▶ [What you need to do]:
Repeat the material below with "magnifier" substituted by "tool", leaving everything else unchanged.

▶ [Dataset]:
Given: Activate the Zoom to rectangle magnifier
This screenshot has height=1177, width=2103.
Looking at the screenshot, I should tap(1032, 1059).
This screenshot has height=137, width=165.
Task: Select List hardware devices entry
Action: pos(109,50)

▶ [Exercise result]:
Given: Activate the Zoom to rectangle tool
This screenshot has height=1177, width=2103.
Looking at the screenshot, I should tap(1032, 1059).
This screenshot has height=137, width=165.
Task: Select List hardware devices entry
Action: pos(109,50)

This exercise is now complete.